Using Latent Dirichlet Allocation (LDA), I assess the following:
    
   1. The Composition of the corpora across k=24 topics
   2. Token frequency and distribution per k
   3. K-wise probability distribution per sample
   4. Coefficient of variation (CV) of topic per target
   5. Plotted K-wise distribution CV per target

LDA was chosen because it assigns a probability distribution for each document: documents are not given 'hard' topical categories, but percentage 'mixtures' of the topics inherent in them (Alghamdi & Alfalqi). LSA does not have this fine-grained capability. LDA can also use the same token to represent more than one topic with a given probability, which accounts for lexical overlap and polysemous word use between topics. It does not, as CTM does, create a 'topic network' in which the relationships between topics is also represented.

LDA automatically clusters the corpus into k topics. I chose k=24 to be significantly greater than the target values (6) and easy to visualize, although in theory it could be as large as the number of samples. Realistically, 24 topics in a corpus of 100,000 samples is too general, but the point of this is to capture potential imbalances across the target groups rather than assign hard labels to the samples.

If we think of k topics as histogram bins, a larger k (more, but smaller, bins) gives us more definition, although we lose some notion of what the overall emerging distribution looks like. So a smaller k is really more of a visualization (and computational) convenience here.

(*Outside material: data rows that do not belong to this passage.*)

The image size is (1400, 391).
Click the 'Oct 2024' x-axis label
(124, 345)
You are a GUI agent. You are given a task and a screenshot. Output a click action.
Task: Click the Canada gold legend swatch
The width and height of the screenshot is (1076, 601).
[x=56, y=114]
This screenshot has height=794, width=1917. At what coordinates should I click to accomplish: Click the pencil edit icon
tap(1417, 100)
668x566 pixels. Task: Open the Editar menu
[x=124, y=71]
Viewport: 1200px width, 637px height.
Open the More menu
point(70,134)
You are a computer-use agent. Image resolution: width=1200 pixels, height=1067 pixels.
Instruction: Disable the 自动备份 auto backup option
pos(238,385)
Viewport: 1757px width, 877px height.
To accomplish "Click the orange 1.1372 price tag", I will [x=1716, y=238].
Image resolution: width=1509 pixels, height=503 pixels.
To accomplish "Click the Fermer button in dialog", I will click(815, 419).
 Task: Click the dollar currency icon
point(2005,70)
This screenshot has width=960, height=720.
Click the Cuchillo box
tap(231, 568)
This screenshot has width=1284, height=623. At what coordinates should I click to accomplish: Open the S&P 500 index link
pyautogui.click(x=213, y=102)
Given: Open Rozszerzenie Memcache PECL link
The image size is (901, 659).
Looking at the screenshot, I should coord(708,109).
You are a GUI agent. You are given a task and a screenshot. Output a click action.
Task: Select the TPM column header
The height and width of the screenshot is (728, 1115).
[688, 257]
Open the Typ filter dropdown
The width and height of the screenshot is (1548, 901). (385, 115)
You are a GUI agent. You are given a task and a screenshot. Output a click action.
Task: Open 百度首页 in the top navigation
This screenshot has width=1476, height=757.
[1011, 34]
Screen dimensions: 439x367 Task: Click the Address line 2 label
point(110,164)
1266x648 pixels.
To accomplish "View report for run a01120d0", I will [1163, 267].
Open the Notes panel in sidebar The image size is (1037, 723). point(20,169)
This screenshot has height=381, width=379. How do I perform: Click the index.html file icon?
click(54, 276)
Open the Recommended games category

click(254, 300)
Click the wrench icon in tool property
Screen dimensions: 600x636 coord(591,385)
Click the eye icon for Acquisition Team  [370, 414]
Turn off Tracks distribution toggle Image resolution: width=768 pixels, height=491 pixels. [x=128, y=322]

code modified only slightly from: https://towardsdatascience.com/end-to-end-topic-modeling-in-python-latent-dirichlet-allocation-lda-35ce4ed6b3e0


In [17]:
import os
import re
import json
import pickle
import pandas as pd
import numpy as np
from pprint import pprint
import random

random.seed(10) # for reproducable results: LDA initializes differently each time

# plotting
import plotly.express as px
import plotly
import plotly.io as pio

# corpus tools
import gensim
import gensim.corpora as corpora
from gensim.utils import simple_preprocess
import nltk
from common_prep_eda import get_CV

# dataframe display settings
pio.renderers.default='notebook'
pd.set_option('display.max_rows', 150)
pd.set_option('display.max_columns', 10)

# main directories
project_dir = "/Users/paulp/Library/CloudStorage/OneDrive-UniversityofEasternFinland/UEF/Thesis"
data_dir = os.path.join(project_dir, 'Data')
model_dir = os.path.join(project_dir, 'Models')

os.chdir(data_dir)

#load data
with open('target_idx.json', 'r') as file:
    target_idx = json.load(file)

with open('stopwords_iso.txt', 'r') as file:
    stop_words = file.readlines()
stop_words = [a.strip() for a in stop_words]
# include the BIOES tag pieces that will end up in the frequency list
stop_words.extend(['loc', 'misc', 'per', 'org', 'people', 'would', 'could'])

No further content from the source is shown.